Here he is warming up for the match on Court 15 earlier today – opponent Sousa is on the same court, as you can see.
"The racquets I was playing with are just finished, they have no more life to them. I’ve had four racquets and been playing with them for two years. They feel like a cardboard right now, just no feel," Dancevic said over the weekend after a practice with countryman Vasek Pospisil. "I tried this new racquet out a couple of days ago, really like the feel of it.
Dancevic played a practice match with the talented Ernests Gulbis Saturday, on Court 17 at the U.S. Open, and lost it 6-3 in the third set. "I figured if I could take a set off Gulbis with a brand-new racquet I’d played with one day, I should probably stick with it. I’ll probably get even better and better with it," Dancevic said. "Sometimes racquets feel great that first day, but you never know what it will feel like later on. But my other racquet (also a Wilson, but a BLX model) has been feeling just terrible lately.
"I’m playing decent, but feeling like I could definitely play better with something else," he added. "We’ll see.
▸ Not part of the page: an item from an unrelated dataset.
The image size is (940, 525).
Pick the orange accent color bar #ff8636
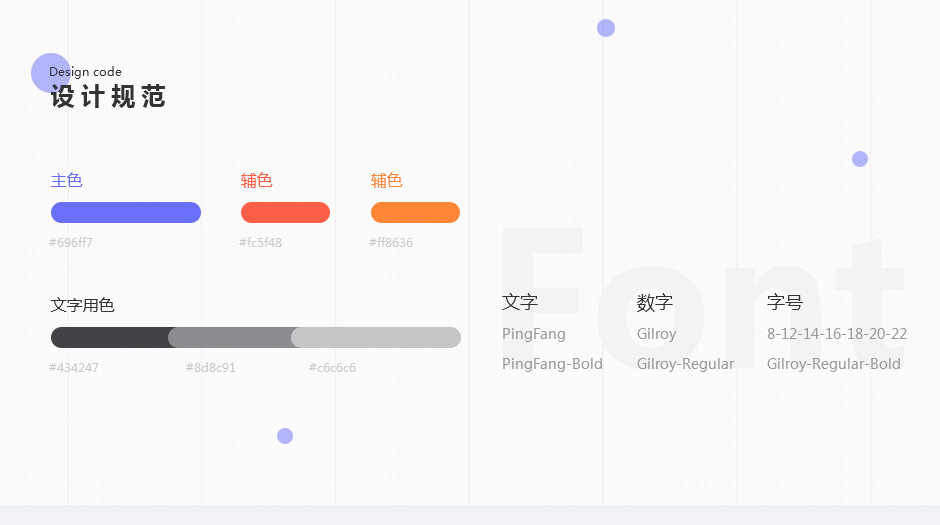click(415, 212)
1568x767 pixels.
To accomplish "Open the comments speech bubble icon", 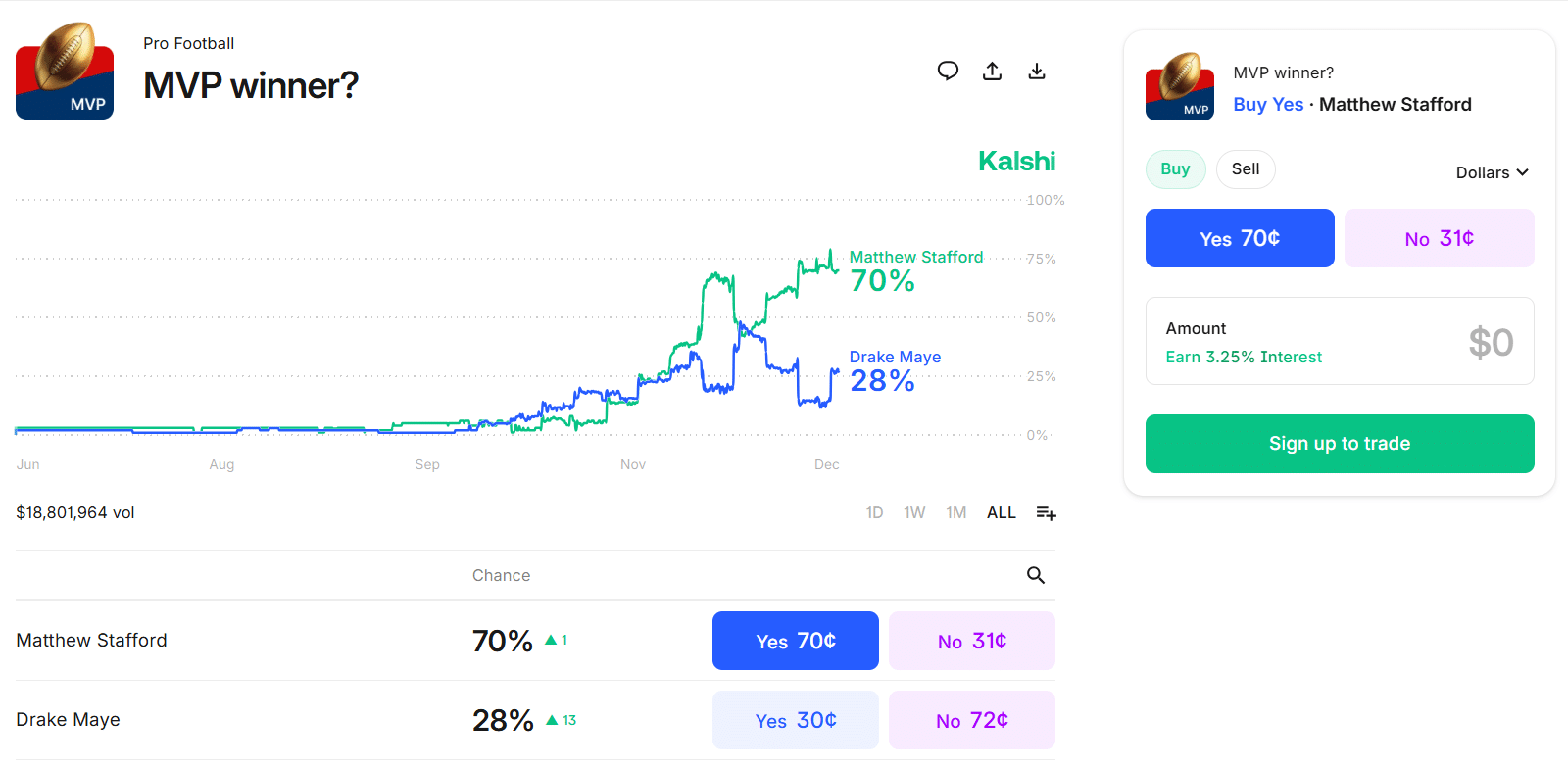I will pyautogui.click(x=948, y=71).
Try it out, see what happens."
Dancevic has made some other drastic changes. He has gone to a half-gut string job, something he did for about a year and a half back in the old days, but not since. He's been playing with plastic – let's face it, it's a lot more economical, something the real Federer doesn't have to worry about. "I was losing too much tension in matches. I've just been struggling, having to switch (racquets) five times in a match," he said. "I don't particularly like switching racquets too much, so the half-gut combination has been feeling good."
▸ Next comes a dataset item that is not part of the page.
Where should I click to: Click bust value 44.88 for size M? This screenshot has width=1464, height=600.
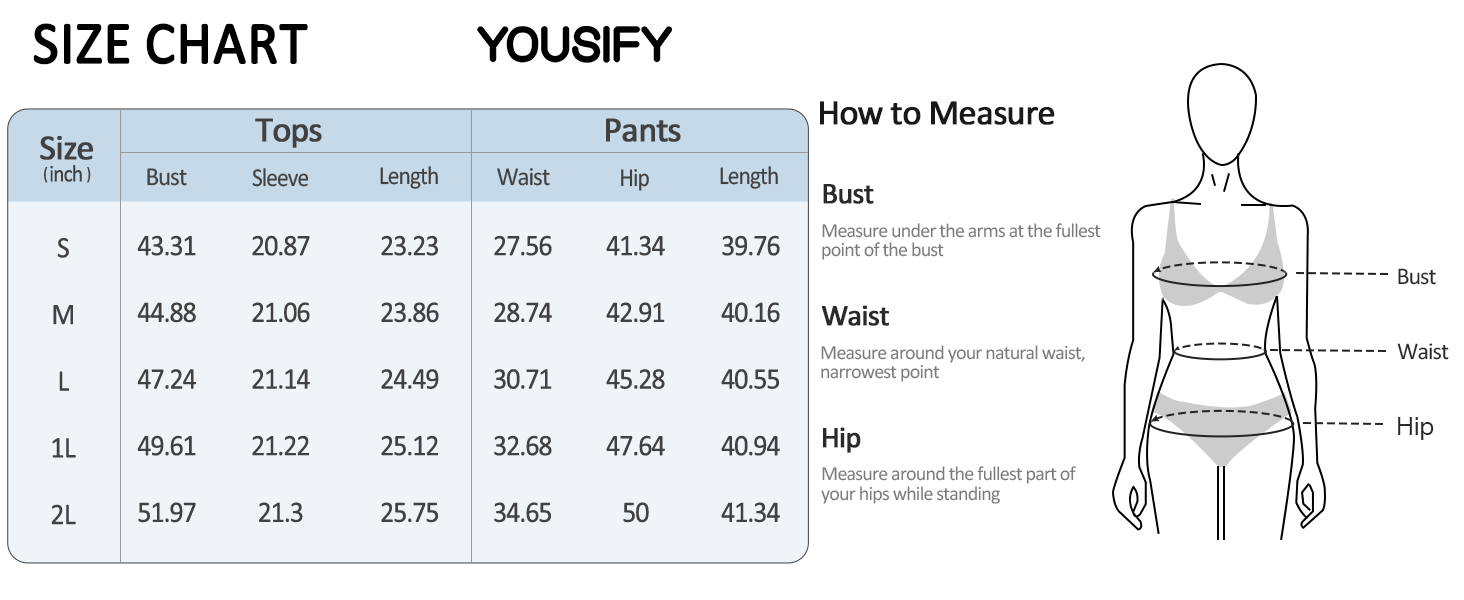166,313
By making that switch, Dancevic also increased his string tension about 10 kilos. That's a huge amount – and an arbitrary one; Dancevic came up with it on his own – to counterract the ball flying with the gut string. It's too tight, he admits. "I'll have to drop it down a bit, maybe about three kilos tighter in the end," he said.
So the match against Sousa – this is the first time Dancevic hasn't had to qualify for a Grand Slam this year and got directly into the main draw – is a grand experiment of sorts.
He'll find out in a few hours whether the new racquet has the Federer effect, or the "poor man's" effect.